Op maandagochtend 24 oktober 2016 is door werknemers van VIA Noord-Zuidlijn geconstateerd dat er naast bovengenoemde beeldschermen nog meer goederen werden vermist. Deze goederen zijn na onderzoek elders op het bouwterrein in een soort trolley teruggevonden.
Door opsporingsambtenaar [verbalisant] is in een proces-verbaal van bevindingen beschreven dat op de camerabeelden van het bouwterrein van 23 oktober 2016 een persoon is te zien met een op een koffer gelijkend op een trolley. De verbalisant herkent deze persoon als de verdachte.
Het vorenstaande vormt een sterke aanwijzing dat de verdachte zich schuldig heeft gemaakt aan – onder meer – diefstal van de twee computermonitoren. De verdachte heeft zelf verklaard dat hij deze beeldschermen op het spoor in de in aanbouw zijnde metrotunnel heeft gevonden, maar in het licht van de hiervoor genoemde feiten acht het hof dit niet aannemelijk geworden. Nu het dossier voor het overige niets bevat op grond waarvan geconcludeerd kan worden dat de verdachte de monitoren anders dan door misdrijf onder zich had en diefstal van de monitoren niet ten laste is gelegd zal de verdachte worden vrijgesproken.

BESLISSING

Het hof:
Vernietigt het vonnis waarvan beroep en doet opnieuw recht:
Verklaart niet bewezen dat de verdachte het ten laste gelegde heeft begaan en spreekt de verdachte daarvan vrij.

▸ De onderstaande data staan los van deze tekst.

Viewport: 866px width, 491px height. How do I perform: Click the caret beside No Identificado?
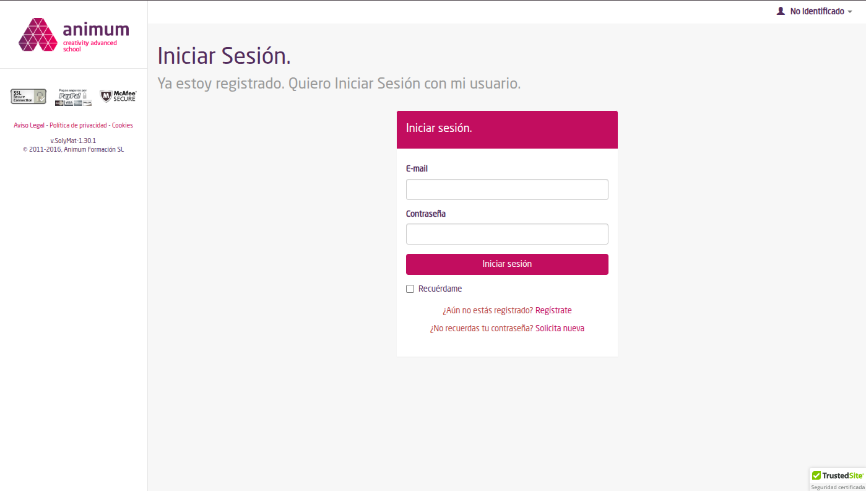tap(850, 12)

Dit arrest is gewezen door de meervoudige strafkamer van het gerechtshof Amsterdam, waarin zitting hadden mr. M.M. van der Nat, mr. E. Mijnsberge en mr. S.M.M. Bordenga, in tegenwoordigheid van
D.J. Herbrink, griffier, en is uitgesproken op de openbare terechtzitting van dit gerechtshof van
14 september 2017.
Mr. M.M. van der Nat is buiten staat dit arrest mede te ondertekenen.